Foi aí que ele citou um exemplo curioso tirado da MTV dos anos 80. Ozzy contou que, enquanto apanhava por causa de "Suicide Solution", via outros artistas em alta com letras muito mais diretas falando de armas e cabeça. Ele mencionou "West End Girls", do Pet Shop Boys, e lembrou como percebeu a diferença de tratamento.
Nas palavras dele (via Far Out): "Eles ficam dizendo que eu estou colocando ideias de pessoas darem um tiro na própria cabeça. Eu estava vendo MTV outro dia, e apareceu uma banda chamada Pet Shop Boys, e você precisa ouvir a abertura daquela música: 'There's a madman in town / Put a gun to your head / Pull the trigger'. Algo assim. Eu pensei: 'Meu Deus, isso provavelmente está passando direto pela cabeça deles, mas se fosse o Ozzy Osbourne cantando essa música, eu teria um bando de peregrinos na porta do hotel em um minuto"."

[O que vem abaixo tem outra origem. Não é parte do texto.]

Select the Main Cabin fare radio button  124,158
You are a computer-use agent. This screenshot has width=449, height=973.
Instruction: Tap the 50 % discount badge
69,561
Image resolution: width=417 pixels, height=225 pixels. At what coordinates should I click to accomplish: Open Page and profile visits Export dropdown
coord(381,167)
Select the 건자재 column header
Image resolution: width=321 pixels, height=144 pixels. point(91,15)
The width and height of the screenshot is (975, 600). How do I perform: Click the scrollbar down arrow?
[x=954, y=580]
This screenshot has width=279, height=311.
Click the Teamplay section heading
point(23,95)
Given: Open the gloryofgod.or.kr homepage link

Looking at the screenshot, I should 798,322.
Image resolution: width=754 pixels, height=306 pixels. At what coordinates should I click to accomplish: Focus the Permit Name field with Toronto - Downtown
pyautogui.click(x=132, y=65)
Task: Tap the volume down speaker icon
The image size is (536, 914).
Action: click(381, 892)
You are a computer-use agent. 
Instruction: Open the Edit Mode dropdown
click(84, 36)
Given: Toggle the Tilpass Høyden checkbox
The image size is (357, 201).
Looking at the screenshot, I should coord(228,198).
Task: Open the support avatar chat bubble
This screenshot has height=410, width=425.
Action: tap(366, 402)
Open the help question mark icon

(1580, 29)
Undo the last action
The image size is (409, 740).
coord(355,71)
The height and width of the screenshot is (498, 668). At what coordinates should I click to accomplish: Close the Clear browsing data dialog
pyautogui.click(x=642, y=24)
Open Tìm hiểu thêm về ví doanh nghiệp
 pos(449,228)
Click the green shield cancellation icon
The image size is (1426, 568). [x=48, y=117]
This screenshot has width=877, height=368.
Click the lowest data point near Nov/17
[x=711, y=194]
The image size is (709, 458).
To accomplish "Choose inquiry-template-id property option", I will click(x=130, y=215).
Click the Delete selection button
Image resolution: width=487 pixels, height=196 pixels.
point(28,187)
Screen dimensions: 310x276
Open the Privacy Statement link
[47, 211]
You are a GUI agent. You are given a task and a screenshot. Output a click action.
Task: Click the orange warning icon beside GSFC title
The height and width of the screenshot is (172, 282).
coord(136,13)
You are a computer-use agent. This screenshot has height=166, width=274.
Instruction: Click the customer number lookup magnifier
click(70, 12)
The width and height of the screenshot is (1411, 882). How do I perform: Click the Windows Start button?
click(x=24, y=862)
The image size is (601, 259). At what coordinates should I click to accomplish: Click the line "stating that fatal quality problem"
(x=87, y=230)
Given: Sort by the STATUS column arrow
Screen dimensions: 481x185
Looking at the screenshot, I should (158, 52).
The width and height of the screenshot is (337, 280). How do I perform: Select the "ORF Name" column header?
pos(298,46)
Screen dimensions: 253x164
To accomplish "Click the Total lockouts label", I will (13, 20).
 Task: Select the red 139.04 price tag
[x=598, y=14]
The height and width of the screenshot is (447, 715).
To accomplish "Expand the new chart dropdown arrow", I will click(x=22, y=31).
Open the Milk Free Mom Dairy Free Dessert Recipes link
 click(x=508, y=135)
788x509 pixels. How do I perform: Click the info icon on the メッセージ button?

A leitura de Ozzy é simples: o conteúdo em si não é o único fator que gera escândalo, importa também quem está cantando. Segundo ele, se um duo de pop eletrônico britânico solta um verso com "coloque uma arma na cabeça, puxe o gatilho", muita gente nem presta atenção. Se a mesma imagem vier da voz que guiou "Black Sabbath" e "Mr. Crowley", vira caso de cruzada moral. Daí a conclusão de que algumas canções são, pra ele, terreno proibido.
Ozzy chega a dizer que, naquela época, poderia gravar até a música mais açucarada do mundo que, se viesse carregada pela sua voz e por guitarras pesadas, boa parte do público mais conservador enxergaria algo errado ali. A impressão dele é que, no seu caso, qualquer verso mais sombrio seria automaticamente responsabilizado por tudo de ruim que acontecesse na vida de algum fã.
Na visão de Ozzy, havia espaço para letras escuras nas paradas de sucesso, mas não para que um personagem já tratado como vilão público assumisse esse papel numa canção tão explícita. Ele sabia que, se arriscasse, não ganharia só críticas, mas haveria um mar de gente na porta do hotel pronto para transformá-lo de novo em alvo preferencial da caça às bruxas.